Copy the data below word for word, keeping every line as it appears.

# # # #

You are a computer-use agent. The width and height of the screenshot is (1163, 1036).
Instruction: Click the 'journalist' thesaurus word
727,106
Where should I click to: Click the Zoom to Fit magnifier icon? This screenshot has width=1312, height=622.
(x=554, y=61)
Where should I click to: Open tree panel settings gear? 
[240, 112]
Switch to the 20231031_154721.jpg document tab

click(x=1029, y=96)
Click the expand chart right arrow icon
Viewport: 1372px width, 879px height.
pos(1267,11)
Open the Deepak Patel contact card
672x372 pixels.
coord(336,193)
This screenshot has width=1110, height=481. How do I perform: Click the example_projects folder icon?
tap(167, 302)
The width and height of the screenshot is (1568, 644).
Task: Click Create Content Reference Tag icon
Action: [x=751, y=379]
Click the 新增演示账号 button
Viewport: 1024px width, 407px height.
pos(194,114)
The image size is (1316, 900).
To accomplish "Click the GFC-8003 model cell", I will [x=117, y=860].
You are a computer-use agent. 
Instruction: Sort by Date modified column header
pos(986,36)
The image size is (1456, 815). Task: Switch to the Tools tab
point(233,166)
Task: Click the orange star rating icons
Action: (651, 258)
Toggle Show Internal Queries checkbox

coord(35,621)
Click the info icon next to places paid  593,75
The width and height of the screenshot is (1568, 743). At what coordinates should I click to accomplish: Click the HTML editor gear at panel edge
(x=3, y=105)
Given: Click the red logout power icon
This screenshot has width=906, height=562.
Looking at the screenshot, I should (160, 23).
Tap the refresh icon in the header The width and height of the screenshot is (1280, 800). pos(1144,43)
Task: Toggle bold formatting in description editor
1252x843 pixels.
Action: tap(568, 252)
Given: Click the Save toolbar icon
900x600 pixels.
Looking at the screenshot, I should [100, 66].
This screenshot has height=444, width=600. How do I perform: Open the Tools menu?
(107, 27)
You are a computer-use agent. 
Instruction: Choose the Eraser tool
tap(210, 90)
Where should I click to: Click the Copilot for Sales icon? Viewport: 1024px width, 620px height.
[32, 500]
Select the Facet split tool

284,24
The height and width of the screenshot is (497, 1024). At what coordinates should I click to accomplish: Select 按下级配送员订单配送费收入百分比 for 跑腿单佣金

# # # #

* _Solution to this task_:
You are a computer-use agent. The width and height of the screenshot is (1163, 1036).
Instruction: Click the 'journalist' thesaurus word
727,106
Where should I click to: Click the Zoom to Fit magnifier icon? This screenshot has width=1312, height=622.
(x=554, y=61)
Where should I click to: Open tree panel settings gear? 
[240, 112]
Switch to the 20231031_154721.jpg document tab

click(x=1029, y=96)
Click the expand chart right arrow icon
Viewport: 1372px width, 879px height.
pos(1267,11)
Open the Deepak Patel contact card
672x372 pixels.
coord(336,193)
This screenshot has width=1110, height=481. How do I perform: Click the example_projects folder icon?
tap(167, 302)
The width and height of the screenshot is (1568, 644).
Task: Click Create Content Reference Tag icon
Action: [x=751, y=379]
Click the 新增演示账号 button
Viewport: 1024px width, 407px height.
pos(194,114)
The image size is (1316, 900).
To accomplish "Click the GFC-8003 model cell", I will [x=117, y=860].
You are a computer-use agent. 
Instruction: Sort by Date modified column header
pos(986,36)
The image size is (1456, 815). Task: Switch to the Tools tab
point(233,166)
Task: Click the orange star rating icons
Action: (651, 258)
Toggle Show Internal Queries checkbox

coord(35,621)
Click the info icon next to places paid  593,75
The width and height of the screenshot is (1568, 743). At what coordinates should I click to accomplish: Click the HTML editor gear at panel edge
(x=3, y=105)
Given: Click the red logout power icon
This screenshot has width=906, height=562.
Looking at the screenshot, I should (160, 23).
Tap the refresh icon in the header The width and height of the screenshot is (1280, 800). pos(1144,43)
Task: Toggle bold formatting in description editor
1252x843 pixels.
Action: tap(568, 252)
Given: Click the Save toolbar icon
900x600 pixels.
Looking at the screenshot, I should [100, 66].
This screenshot has height=444, width=600. How do I perform: Open the Tools menu?
(107, 27)
You are a computer-use agent. 
Instruction: Choose the Eraser tool
tap(210, 90)
Where should I click to: Click the Copilot for Sales icon? Viewport: 1024px width, 620px height.
[32, 500]
Select the Facet split tool

284,24
The height and width of the screenshot is (497, 1024). At what coordinates should I click to accomplish: Select 按下级配送员订单配送费收入百分比 for 跑腿单佣金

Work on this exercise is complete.